# [ABOUT THIS EXERCISE]
Count how many lines below contain the word "table", then give that number alone.

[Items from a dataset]
--- START ---
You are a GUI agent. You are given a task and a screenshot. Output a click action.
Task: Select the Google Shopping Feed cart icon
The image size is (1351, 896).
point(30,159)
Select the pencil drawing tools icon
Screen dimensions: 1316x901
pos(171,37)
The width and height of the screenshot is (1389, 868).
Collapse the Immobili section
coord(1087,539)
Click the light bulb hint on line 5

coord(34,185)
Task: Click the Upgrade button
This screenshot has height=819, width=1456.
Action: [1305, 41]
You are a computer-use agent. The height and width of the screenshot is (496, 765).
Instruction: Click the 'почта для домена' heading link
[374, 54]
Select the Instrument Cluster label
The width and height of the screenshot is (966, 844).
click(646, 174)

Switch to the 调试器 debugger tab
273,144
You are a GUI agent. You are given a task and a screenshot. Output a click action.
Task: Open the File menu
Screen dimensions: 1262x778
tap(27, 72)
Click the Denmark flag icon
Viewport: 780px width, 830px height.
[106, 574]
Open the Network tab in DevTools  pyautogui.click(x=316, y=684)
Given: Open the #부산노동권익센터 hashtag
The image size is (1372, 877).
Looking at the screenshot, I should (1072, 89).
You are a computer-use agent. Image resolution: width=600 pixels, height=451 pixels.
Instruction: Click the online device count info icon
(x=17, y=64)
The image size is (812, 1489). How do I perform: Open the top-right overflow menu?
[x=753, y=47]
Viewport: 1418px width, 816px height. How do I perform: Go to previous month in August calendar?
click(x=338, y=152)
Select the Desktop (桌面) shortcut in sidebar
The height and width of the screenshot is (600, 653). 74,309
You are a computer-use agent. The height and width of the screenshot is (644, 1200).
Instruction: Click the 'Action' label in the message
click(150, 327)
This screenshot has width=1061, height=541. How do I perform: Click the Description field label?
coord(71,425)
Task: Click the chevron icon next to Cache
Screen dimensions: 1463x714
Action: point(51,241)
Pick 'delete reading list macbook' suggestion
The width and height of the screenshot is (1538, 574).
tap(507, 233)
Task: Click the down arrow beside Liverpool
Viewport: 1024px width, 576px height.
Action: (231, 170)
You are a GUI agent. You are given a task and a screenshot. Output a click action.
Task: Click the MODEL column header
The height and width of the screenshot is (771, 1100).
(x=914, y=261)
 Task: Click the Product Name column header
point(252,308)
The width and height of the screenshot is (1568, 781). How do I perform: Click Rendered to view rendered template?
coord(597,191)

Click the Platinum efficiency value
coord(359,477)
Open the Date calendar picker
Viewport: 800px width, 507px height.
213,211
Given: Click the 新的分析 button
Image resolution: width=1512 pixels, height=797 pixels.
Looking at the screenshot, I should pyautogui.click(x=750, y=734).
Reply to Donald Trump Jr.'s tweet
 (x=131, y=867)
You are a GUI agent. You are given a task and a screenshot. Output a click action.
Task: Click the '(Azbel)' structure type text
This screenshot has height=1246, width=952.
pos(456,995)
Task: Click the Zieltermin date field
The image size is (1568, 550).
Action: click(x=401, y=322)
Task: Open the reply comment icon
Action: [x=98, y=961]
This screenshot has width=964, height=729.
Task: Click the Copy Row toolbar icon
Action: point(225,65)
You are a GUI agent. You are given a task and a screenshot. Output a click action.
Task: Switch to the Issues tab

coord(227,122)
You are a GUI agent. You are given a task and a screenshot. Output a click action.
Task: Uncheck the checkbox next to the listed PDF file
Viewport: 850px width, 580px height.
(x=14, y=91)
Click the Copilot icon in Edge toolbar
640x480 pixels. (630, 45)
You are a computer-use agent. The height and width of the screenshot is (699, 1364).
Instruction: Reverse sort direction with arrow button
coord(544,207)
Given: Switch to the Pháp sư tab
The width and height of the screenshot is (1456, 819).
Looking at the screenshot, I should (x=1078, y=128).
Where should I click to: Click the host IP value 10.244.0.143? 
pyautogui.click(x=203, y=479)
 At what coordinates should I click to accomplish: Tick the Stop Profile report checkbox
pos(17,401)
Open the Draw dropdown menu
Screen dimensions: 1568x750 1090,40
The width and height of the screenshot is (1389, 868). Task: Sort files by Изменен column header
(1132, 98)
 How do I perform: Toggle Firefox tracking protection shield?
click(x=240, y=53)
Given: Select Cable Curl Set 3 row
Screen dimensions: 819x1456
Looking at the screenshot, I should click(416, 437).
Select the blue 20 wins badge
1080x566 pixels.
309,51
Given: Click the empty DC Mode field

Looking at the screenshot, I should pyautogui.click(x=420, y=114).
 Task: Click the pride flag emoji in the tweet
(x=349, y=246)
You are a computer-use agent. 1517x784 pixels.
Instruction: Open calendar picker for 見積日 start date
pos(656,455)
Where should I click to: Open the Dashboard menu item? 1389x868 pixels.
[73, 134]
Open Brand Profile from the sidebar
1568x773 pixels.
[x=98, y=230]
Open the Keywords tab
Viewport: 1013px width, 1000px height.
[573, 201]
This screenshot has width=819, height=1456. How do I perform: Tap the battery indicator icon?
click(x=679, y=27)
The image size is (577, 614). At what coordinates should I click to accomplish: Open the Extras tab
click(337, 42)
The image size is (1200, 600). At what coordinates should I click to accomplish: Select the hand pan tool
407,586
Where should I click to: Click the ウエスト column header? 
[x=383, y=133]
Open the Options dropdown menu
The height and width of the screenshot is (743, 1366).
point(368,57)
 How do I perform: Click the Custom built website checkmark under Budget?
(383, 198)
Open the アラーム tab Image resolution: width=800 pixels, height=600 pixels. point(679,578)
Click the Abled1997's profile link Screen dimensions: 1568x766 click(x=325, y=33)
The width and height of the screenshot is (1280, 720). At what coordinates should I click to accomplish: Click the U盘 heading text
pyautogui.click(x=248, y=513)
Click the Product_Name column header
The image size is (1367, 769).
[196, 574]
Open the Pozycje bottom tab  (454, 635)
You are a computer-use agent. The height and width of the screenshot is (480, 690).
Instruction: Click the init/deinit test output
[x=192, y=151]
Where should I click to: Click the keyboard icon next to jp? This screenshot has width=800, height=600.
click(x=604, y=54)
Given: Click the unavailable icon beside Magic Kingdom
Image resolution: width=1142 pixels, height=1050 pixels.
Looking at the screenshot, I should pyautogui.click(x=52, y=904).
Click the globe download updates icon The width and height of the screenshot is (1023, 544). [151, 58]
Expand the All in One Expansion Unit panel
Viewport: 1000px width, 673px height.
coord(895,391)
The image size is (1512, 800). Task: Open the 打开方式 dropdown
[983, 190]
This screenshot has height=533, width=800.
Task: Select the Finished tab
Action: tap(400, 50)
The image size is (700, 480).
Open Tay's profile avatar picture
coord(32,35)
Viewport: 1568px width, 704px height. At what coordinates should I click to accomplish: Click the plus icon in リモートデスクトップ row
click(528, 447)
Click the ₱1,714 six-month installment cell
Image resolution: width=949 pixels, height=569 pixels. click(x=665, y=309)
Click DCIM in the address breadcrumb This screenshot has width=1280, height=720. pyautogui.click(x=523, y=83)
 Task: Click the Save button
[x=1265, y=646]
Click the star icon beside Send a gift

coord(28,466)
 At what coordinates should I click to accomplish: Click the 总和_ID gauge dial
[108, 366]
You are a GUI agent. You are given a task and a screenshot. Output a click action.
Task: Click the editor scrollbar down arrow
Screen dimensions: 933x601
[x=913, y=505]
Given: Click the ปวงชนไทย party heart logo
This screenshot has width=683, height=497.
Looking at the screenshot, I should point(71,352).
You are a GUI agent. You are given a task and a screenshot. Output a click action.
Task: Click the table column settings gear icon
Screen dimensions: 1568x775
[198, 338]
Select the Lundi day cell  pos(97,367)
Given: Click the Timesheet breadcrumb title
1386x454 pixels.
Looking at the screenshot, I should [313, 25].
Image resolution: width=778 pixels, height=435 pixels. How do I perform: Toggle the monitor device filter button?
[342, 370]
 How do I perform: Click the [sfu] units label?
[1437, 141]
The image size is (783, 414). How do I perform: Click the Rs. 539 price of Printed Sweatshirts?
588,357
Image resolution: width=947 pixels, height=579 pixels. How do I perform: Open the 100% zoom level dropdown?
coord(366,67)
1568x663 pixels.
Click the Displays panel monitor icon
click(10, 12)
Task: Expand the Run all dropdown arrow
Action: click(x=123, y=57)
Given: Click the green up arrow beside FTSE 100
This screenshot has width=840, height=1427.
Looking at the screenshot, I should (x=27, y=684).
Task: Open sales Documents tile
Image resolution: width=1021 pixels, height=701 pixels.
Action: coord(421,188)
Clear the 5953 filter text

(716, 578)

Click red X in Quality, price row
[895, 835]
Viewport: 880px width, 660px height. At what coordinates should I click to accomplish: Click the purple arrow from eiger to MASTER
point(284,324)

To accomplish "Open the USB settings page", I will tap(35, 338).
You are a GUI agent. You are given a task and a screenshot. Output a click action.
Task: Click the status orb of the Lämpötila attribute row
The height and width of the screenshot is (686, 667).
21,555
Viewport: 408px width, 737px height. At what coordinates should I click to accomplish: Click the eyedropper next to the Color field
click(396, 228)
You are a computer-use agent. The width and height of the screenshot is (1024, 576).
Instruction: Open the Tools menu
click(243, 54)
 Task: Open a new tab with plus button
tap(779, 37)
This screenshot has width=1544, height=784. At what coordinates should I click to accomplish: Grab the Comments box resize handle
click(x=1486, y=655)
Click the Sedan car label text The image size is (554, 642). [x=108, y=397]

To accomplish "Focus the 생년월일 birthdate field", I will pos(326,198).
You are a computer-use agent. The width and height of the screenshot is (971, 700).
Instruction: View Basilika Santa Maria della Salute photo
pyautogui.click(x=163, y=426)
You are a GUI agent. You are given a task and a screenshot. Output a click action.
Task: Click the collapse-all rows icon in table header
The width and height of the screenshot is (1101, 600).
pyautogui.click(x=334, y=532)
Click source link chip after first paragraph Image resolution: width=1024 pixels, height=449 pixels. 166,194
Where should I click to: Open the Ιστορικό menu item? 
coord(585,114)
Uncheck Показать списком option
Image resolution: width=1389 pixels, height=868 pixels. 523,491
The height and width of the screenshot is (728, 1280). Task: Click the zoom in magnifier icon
--- END ---
# [SOLUTION FOR THIS PROBLEM]
2